=== Begin Enclosure ===

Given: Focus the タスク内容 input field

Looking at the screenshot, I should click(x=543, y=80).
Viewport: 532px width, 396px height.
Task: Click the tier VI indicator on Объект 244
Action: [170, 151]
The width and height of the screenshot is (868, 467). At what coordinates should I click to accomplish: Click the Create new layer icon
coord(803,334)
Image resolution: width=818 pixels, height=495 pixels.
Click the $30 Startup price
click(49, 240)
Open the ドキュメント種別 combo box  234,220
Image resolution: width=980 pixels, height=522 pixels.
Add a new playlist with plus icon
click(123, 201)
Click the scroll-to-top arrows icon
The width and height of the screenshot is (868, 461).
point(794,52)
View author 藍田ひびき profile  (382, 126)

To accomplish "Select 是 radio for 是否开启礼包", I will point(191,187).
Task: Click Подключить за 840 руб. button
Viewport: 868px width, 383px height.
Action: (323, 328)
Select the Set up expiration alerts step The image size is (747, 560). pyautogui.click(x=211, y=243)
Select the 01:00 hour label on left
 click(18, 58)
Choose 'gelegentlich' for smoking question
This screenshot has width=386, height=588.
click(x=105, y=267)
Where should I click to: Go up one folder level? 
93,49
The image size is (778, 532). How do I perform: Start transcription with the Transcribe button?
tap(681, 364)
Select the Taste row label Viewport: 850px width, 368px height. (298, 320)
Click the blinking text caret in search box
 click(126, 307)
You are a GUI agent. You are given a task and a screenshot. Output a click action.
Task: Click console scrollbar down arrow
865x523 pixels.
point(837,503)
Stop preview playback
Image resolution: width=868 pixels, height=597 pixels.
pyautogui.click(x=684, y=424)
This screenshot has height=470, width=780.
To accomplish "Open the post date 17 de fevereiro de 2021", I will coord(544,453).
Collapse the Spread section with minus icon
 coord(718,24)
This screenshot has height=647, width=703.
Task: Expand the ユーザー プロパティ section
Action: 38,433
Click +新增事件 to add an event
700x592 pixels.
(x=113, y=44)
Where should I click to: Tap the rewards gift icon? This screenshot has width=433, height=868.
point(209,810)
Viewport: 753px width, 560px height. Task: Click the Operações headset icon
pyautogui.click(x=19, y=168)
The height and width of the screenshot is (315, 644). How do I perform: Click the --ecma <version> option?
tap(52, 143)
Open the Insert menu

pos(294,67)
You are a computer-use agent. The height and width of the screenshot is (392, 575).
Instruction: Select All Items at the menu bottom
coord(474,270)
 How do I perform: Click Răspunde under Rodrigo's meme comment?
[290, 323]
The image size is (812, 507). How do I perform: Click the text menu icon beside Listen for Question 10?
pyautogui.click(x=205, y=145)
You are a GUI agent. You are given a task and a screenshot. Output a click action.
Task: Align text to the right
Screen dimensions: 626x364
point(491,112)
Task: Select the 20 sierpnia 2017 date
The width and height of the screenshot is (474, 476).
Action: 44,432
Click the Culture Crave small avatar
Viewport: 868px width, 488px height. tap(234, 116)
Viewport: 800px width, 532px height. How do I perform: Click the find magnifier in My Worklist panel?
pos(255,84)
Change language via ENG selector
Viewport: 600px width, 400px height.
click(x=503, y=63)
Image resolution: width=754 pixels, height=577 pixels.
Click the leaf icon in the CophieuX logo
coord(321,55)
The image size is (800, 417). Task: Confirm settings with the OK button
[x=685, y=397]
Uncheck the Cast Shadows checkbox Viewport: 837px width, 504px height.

=== End Enclosure ===

■ Aim of the exercise
Filter the records above for lines containing the word "will", and copy those lines.

■ Result of this exercise
To accomplish "Select 是 radio for 是否开启礼包", I will point(191,187).
To accomplish "Open the post date 17 de fevereiro de 2021", I will coord(544,453).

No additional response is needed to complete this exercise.